WORLD football mother body Fifa has warned the country of a possible ban from all football activities if the government goes ahead with its plan to dissolve the Zifa board.
The warning came on Saturday, some few days after Sports deputy minister Tabetha Kanengoni-Malinga called for the immediate ouster of Zifa president Cuthbert Dube for gross incompetence.
Speaking during a Parliament question-and-answer session on Wednesday, Kanengoni-Malinga said football stakeholders who voted Dube into office should rescind their decision because he had failed the local game.
However, in a letter addressed to Dube, and availed to NewsDay, Fifa regarded Kanengoni-Malinga’s threats as direct political interference by government in Zifa’s affairs and strongly warned of the country’s possible ban should the meddling continue.
Dated January 30, the letter written by Fifa secretary-general Jerome Valcke and copied to Caf, read: “We have learnt from media reports that Zimbabwe authorities have supposedly discussed a possibility to disband the board of the Zifa. Should the allegations prove to be true, we should like to remind you that according to Articles 13 and 17 of the Fifa statutes, Zifa has to manage its affairs independently and with no influence by any third parties.
“Failure to do so would be considered as a violation of the Fifa statutes and Zifa would be subject to sanctions, including a suspension. In addition, the suspension would only be lifted once the status quo has been restored.
“Lastly, a suspension would mean that all Fifa member associates will not entertain any sporting contact with Zifa and that Zifa would not benefit from any programme or financial assistance from Fifa and Caf.
“We thank you to inform the interested parties accordingly and to provide us with a report on the situation as soon as possible.”
Kanengoni-Malinga has, however, said the country had reached a point where it was prepared to bear the brunt of a possible Fifa sanction in an effort to save the game which has sunk into murky waters. The Warriors have failed to qualify for three successive Africa Cup of Nations (Afcon) finals and the 2014 World Cup during Dube’s reign while the Mighty Warriors’ preparations for both the 2016 Rio Olympics and the 2015 All-Africa Games are in limbo.
Dube has of late been under pressure from various stakeholders to step down.The calls reached a crescendo on Wednesday when Kanengoni-Malinga joined the fray, calling for Dube’s immediate ouster.
Kanengoni’s utterances forced the Sports and Recreation Commission (SRC), the country’s supreme sports body, to spring into action, and on Saturday, the same day the letter from Fifa arrived, arraigned Dube and his entire board to a meeting to discuss the problems affecting the local game.
Speaking to NewsDay Sport yesterday, SRC board chairman Edward Siwela, while confirming that some calls for Dube to step down were genuine, said dissolving the Zifa board especially by the government, should be the “last resort”.
Siwela reckoned that some of the problems bedeviling Zifa at the moment were beyond any individual’s adequacies.
“We had our meeting with a full Zifa board where we wanted to verify the status of football in the country at the moment. Some of the issues we wanted to know are to do with governance, the state of the national team and finding various challenges that they are facing,” Siwela said.
“We wanted to know if they had a strategic plan to fund themselves in relation to the mobilisation of funds for the running of the association. They have said they will present us with their strategic plan from which we will institute a commission of inquiry to investigate. We will then make our recommendations to the ministry and hope that it gets considered.”
“But from our meeting, they were saying that their problems are to do with lack of funding, which is a valid point to be honest. We know the state of affairs in the country at the moment, the status of our economy and we should not look at their situation outside that. But we see that some of its affiliates like the Premier Soccer League are doing well in that regard so our advice to Zifa is that they need to do more especially in their planning and improve on their corporate governance.”
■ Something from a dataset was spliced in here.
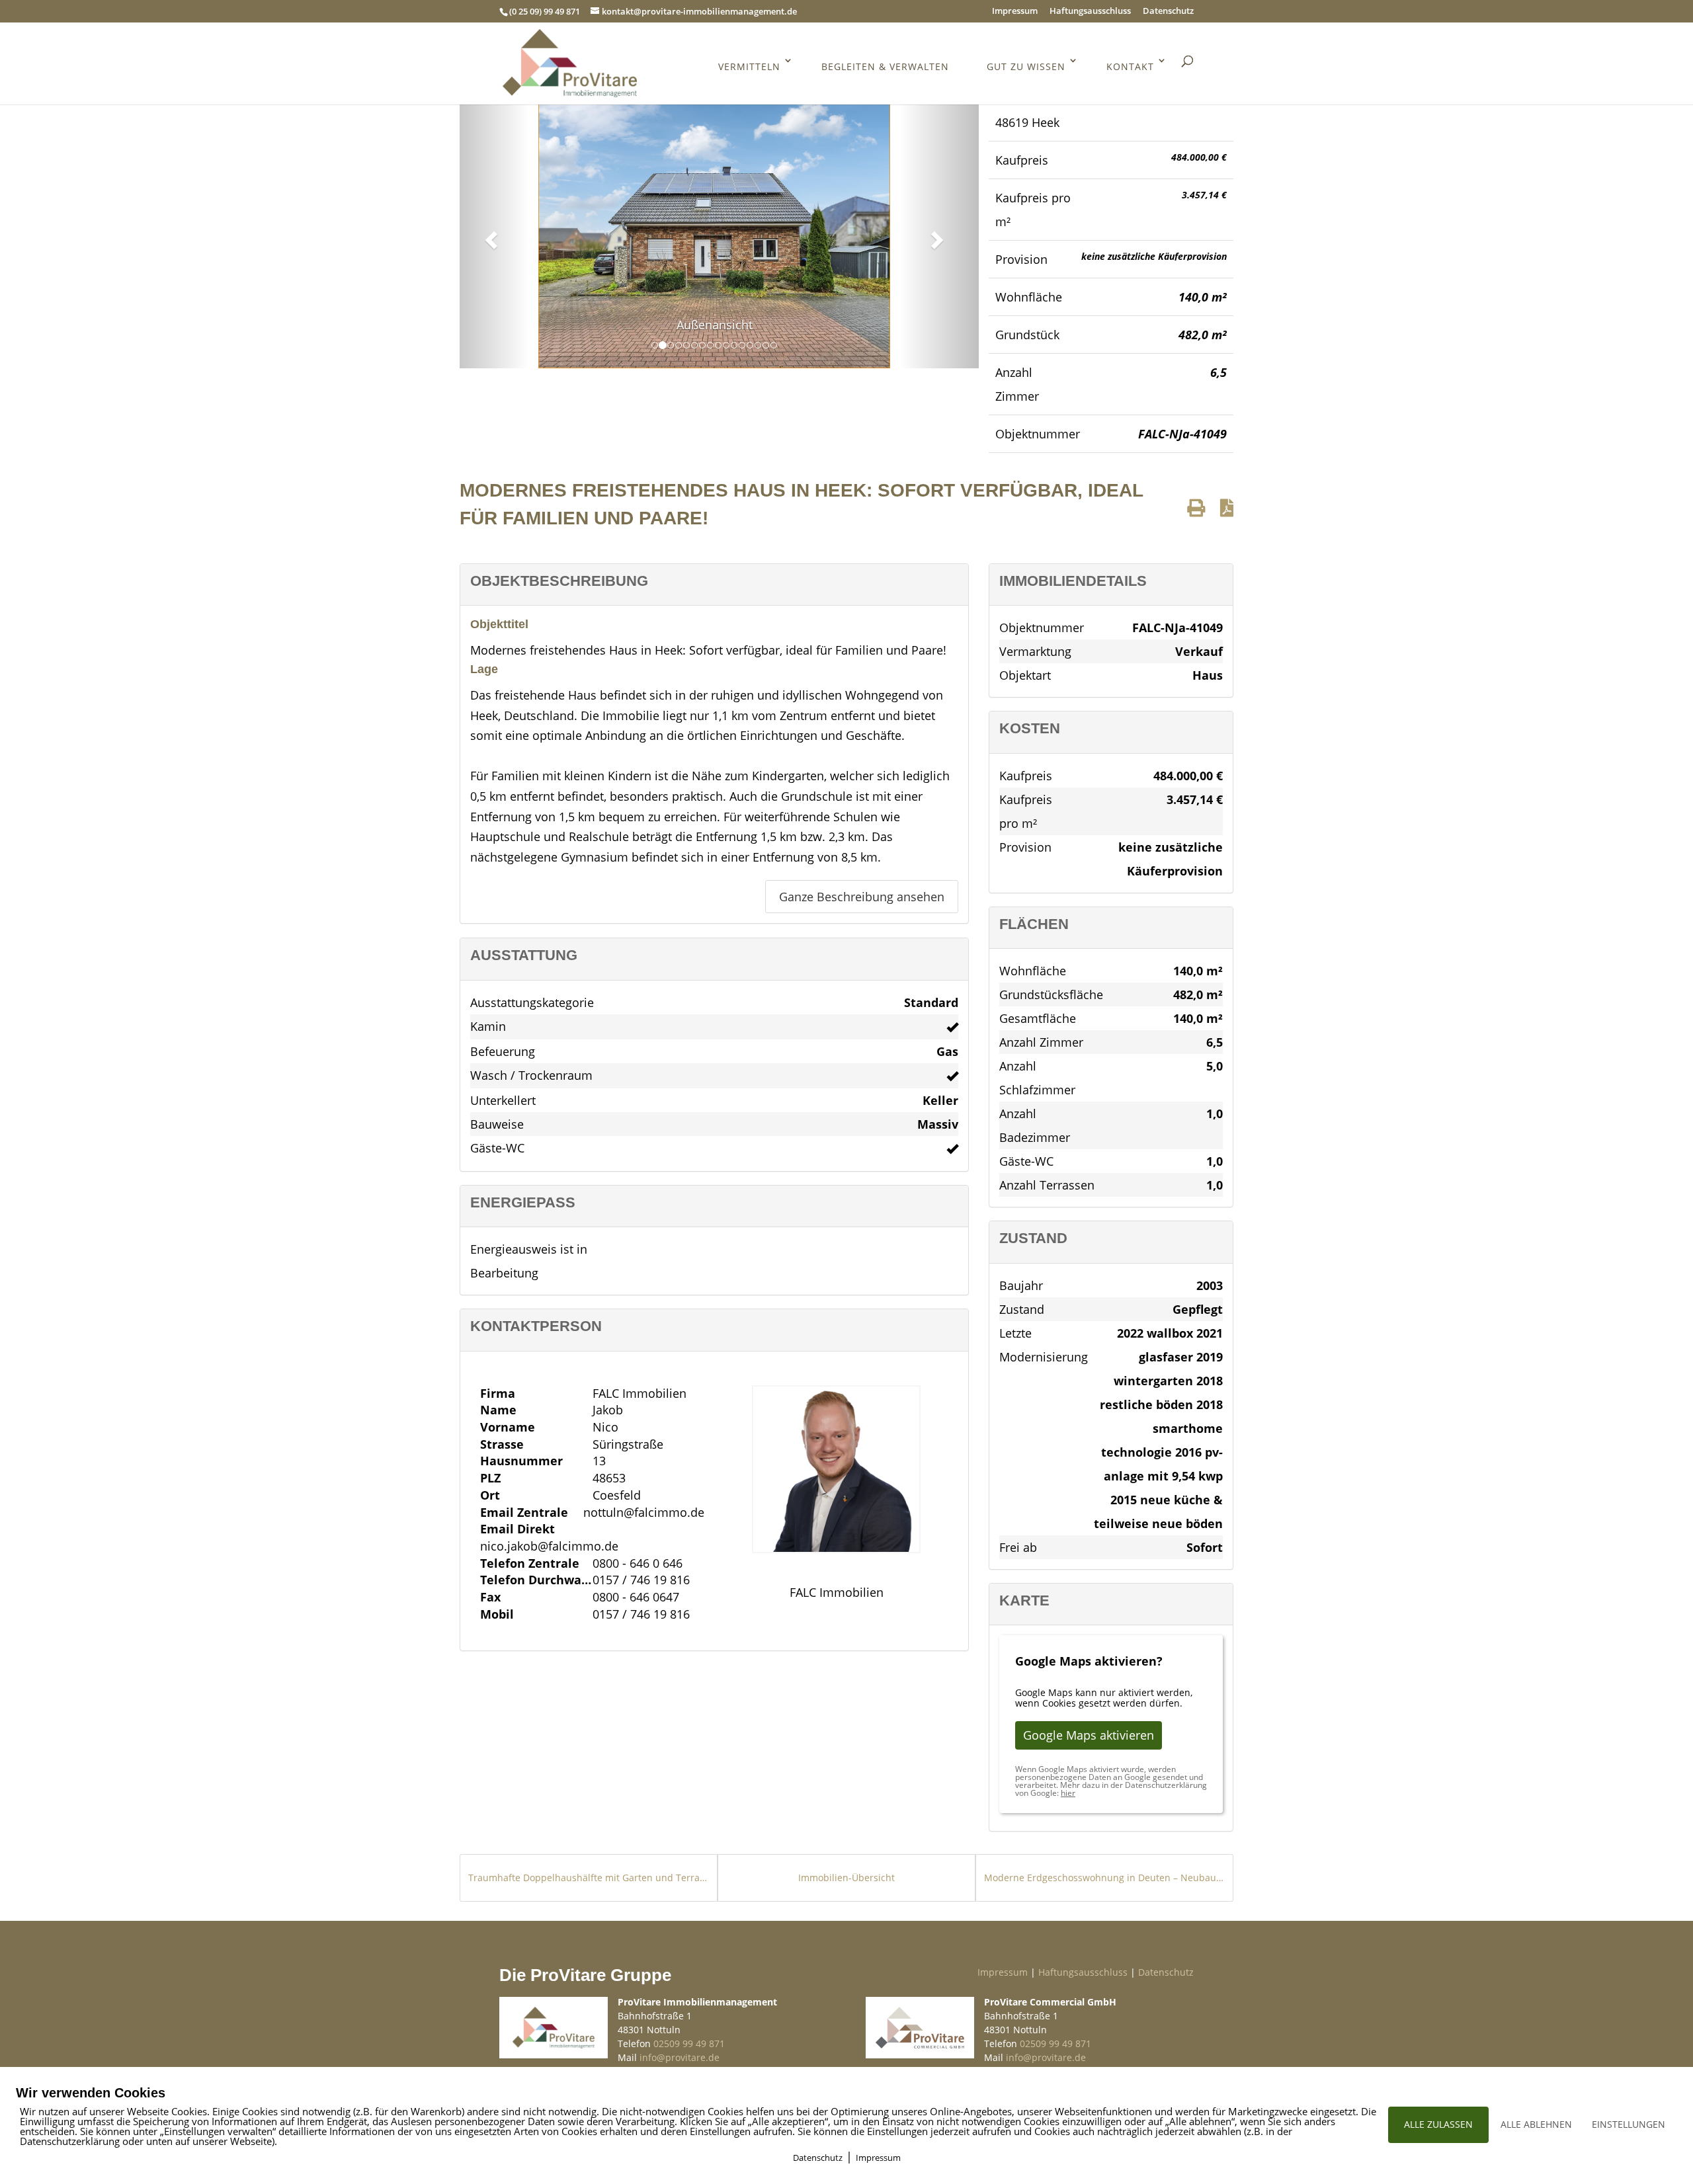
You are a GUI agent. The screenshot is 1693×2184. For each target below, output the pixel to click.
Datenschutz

Added Siwela: “However, we don’t think that calling for the dissolution of the board is the best option. If we have problems with our bodies I think dissolution should be the last resort. We should let the structures do their part. They should vote them out and put in a new leadership that they think is possible. They are the best people to do that. That self-regulatory part should be the first option.”